Moments ago Caterpillar reported its latest monthly retail sales statistics and the numbers have never been worse: not only is the dead CAT bounce in US sales finally over, tumbling -8% Y/Y, after a -4% decline in September and hugging the flatline for the past few months, but sales elsewhere around the globe were a complete debacle: Asia/Pacific (mostly China) was down -28%, a dramatic drop from the -17% a month ago, EAME dropping -13%, and Latin America down -36%...

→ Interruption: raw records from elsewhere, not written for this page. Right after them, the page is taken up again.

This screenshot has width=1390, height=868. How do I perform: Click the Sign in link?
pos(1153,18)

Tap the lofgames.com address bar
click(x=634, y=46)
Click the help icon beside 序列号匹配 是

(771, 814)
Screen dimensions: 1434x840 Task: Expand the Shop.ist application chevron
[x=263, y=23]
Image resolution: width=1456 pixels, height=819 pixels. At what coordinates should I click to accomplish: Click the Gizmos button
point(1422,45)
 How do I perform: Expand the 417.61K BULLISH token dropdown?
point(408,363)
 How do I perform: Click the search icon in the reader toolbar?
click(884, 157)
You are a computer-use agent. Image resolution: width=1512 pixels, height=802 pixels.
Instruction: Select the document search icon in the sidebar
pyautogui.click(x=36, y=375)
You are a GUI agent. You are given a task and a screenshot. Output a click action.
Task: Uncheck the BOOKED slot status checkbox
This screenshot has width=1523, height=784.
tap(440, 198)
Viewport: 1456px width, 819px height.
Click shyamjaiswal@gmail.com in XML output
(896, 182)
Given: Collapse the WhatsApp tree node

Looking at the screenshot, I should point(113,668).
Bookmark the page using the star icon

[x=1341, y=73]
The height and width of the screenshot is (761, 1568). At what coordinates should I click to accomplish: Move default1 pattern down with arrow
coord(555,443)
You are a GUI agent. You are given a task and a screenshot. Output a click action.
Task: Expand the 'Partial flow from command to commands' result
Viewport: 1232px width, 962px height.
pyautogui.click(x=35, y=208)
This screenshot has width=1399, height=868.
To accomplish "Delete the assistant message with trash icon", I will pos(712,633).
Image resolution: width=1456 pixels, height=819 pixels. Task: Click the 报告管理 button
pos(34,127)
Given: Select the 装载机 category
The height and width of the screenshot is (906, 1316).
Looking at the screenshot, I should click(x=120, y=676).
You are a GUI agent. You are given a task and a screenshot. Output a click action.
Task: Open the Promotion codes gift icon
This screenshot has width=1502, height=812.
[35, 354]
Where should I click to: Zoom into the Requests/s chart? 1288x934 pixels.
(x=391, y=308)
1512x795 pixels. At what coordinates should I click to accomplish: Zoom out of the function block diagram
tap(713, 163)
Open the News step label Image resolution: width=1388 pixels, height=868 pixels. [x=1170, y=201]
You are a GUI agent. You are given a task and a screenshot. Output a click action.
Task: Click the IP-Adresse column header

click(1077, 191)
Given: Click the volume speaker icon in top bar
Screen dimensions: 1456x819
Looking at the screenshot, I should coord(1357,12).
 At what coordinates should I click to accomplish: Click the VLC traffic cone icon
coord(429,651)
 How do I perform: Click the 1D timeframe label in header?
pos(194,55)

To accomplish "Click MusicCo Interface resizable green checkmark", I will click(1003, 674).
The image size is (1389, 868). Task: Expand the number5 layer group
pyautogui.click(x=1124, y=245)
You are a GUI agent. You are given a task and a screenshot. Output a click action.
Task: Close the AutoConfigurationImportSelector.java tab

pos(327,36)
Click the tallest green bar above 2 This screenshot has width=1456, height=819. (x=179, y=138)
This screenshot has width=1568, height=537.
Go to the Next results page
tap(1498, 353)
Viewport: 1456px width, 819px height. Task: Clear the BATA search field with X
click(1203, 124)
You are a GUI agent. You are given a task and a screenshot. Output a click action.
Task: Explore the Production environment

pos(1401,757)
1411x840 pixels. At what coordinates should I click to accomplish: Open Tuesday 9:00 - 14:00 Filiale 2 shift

... but global retail sales just posted a massive -16% drop in the past month, after dropping 9% a year ago and another 12% in 2013, this was the biggest annual drop since early 2010. As the chart below shows, CAT has now suffered a record 35 months, or nearly 3 years, of consecutive declining annual retail sales - something unprecedented in company history, and set to surpass the "only" 19 months of decling during the great financial crisis by a factor of two!
Worse, with the market no longer rewarding stock buybacks, Caterpillar suddenly finds itself flailing in the gale strength winds of what nobody can claims any longer is not a global industrial depression.
However, there is good news - while Caterpillar's revenues and cash flows may be plummeting with every passing month, at least the company has a cunning plan how to recover some inventory.
According to the WSJ, Caterpillar is eager to reassure shareholders it won't get burned on equipment leased to customers in China even as the economy cools there. CAT Financial Services President Kent Adams said during a conference call on Tuesday that the company keeps tabs on the position of machinery electronically through its Product Link system.
"If a customer falls behind, we have the ability to derate the engine or turn the engine off, and we've set up a legal presence in all of the provinces of China."
In other words, any and all Chinese lessors who fall behind on their payments will suddenly find their excavator's engine shut down and no longer operable, stuck in the middle of a mine, quarry, or construction site with a paperweight weighing dozens of tons.
So this is great news right? After all, at least Caterpillar will have recourse to its equipment, and can "solidify" its balance sheet. The problem, as we showed last week, is that there already is an epic glut of CAT heavy equipment in the wild.
How epic? Here is a reminder of what CAT products sold recently at an auction:
Was: $2.9m | Now: $15,000: Caterpillar 992C wheel loader
Was: $2.7m | Now: $46,000: Caterpillar D11N crawler tractor
Was: $900,000 | Now: $47,500: Caterpillar 775D rear dump truck
Well, if all else fails, CAT's creditors will at least be able to convert their secured "claims" into all too physical inventory, even if that inventory's market value is now worth less than 99% of book.